Minuscule 450
- Text: Acts, Catholic epistles, Pauline epistles
- Date: 11th century
- Script: Greek
- Now at: Vatican Library
- Size: 25.5 cm by 18 cm
- Type: Byzantine text-type
- Category: V

= Minuscule 450 =

Minuscule 450 (in the Gregory-Aland numbering), α 63 (in the Soden numbering), is a Greek minuscule manuscript of the New Testament, on parchment. Palaeographically it has been assigned to the 11th century.
Formerly it was labelled by 78^{a} and 89^{p}. The manuscript is lacunose.

== Description ==

The codex contains the text of the Acts of the Apostles, Catholic epistles, and Pauline epistles on 177 parchment leaves with two lacunae (2 Corinthians 11:15-12:1; Ephesians 1:9-Hebrews 13:25). The text is written in one column per page, in 21 lines per page. The letters are written above lines.

It contains Prolegomena, the Euthalian Apparatus, subscriptions at the end of each book, and στιχοι.

The order of books: Acts, Catholic epistles, Pauline epistles.
--------------------------------------------------
▸ **Given request 1**
Answer these questions about the Minuscule 450 article:
(a) On how many parchment leaves is the text of the codex written?
(b) Where is the manuscript now kept?
(c) How many lines are written on each page?
--------------------------------------------------
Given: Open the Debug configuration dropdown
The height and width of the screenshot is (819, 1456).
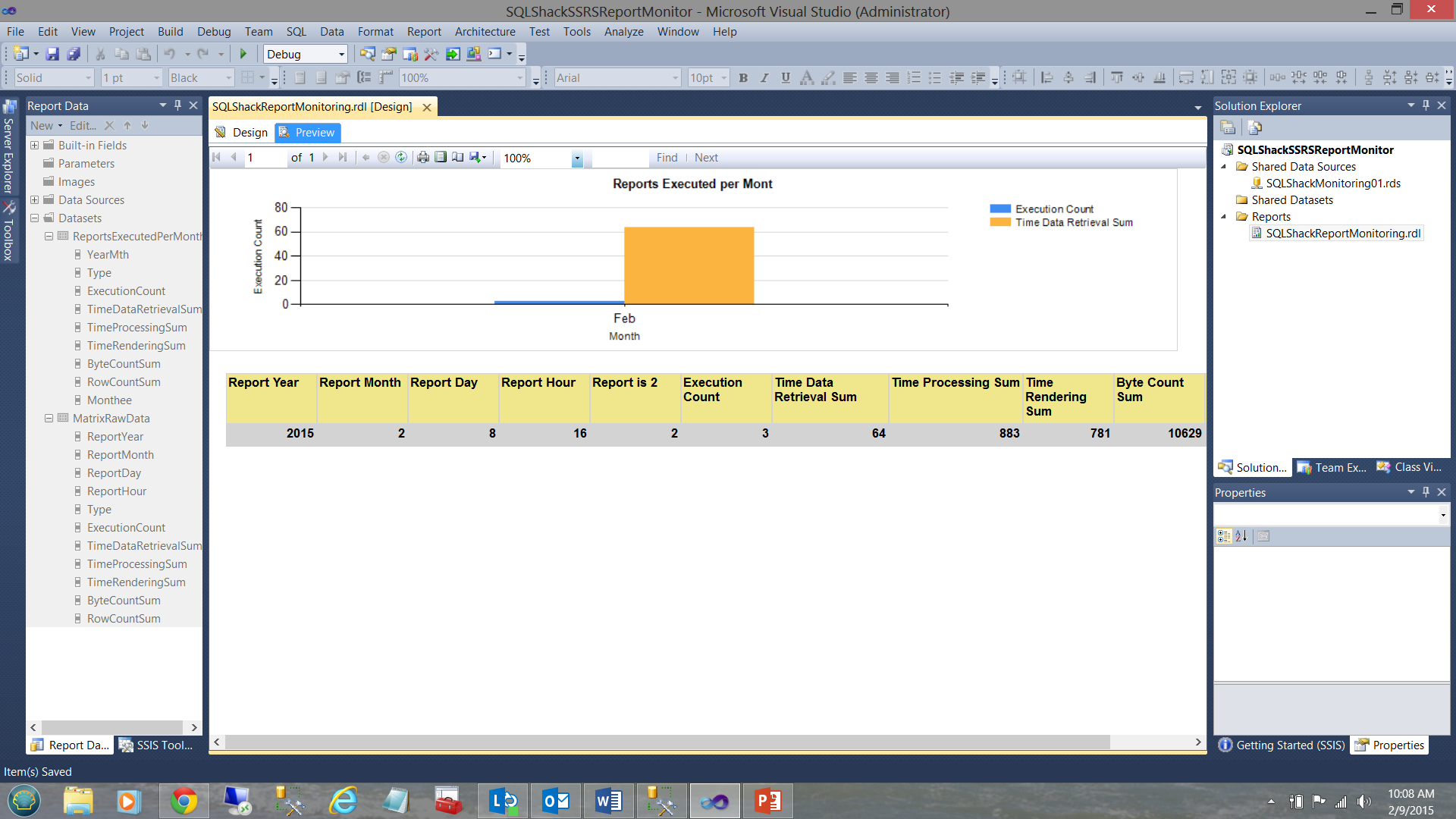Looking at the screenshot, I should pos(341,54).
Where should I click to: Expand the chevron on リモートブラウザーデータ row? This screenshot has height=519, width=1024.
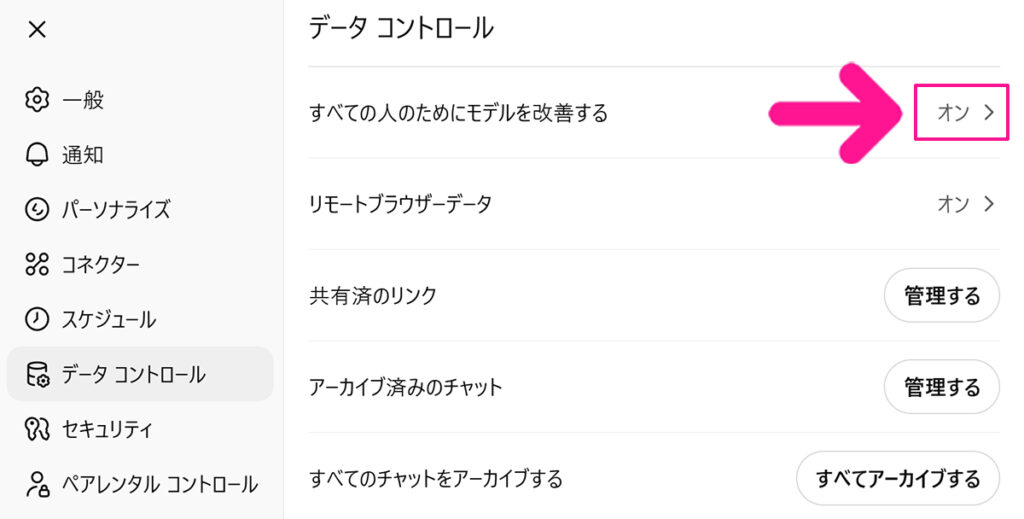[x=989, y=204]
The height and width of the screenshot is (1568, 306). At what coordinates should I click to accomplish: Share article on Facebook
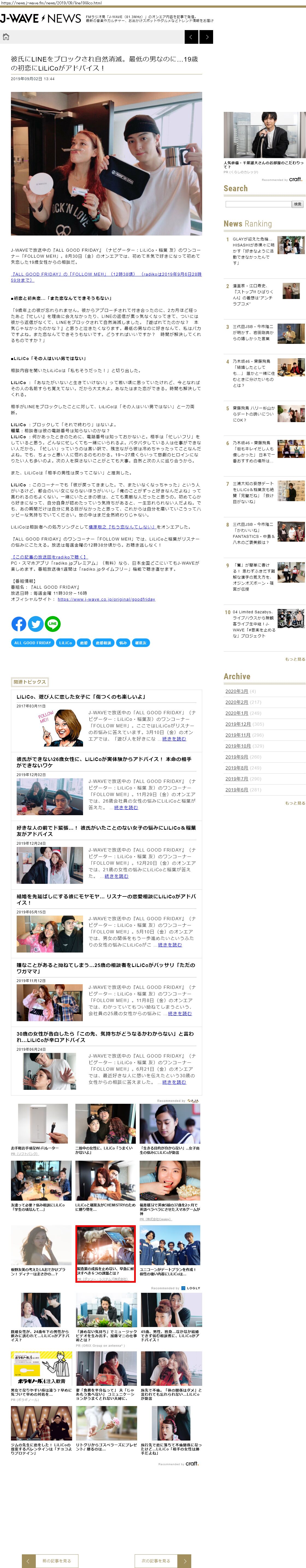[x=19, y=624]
--------------------------------------------------
▸ **Given request 2**
Resize the rows from the line containing "The height and width of the screenshot is (1568, 306)." through the end of the rows. Give every line of that stretch again, requests included, with each click coordinate in the answers multiplied by 1.55 and rounded to a whole number, halves rounded up. Leave out the pictures and give only those lines.

▸ **Task output 1**
(a) 177
(b) Vatican Library
(c) 21

▸ **Task output 2**
The height and width of the screenshot is (1568, 306). At what coordinates should I click to accomplish: Share article on Facebook
[x=29, y=967]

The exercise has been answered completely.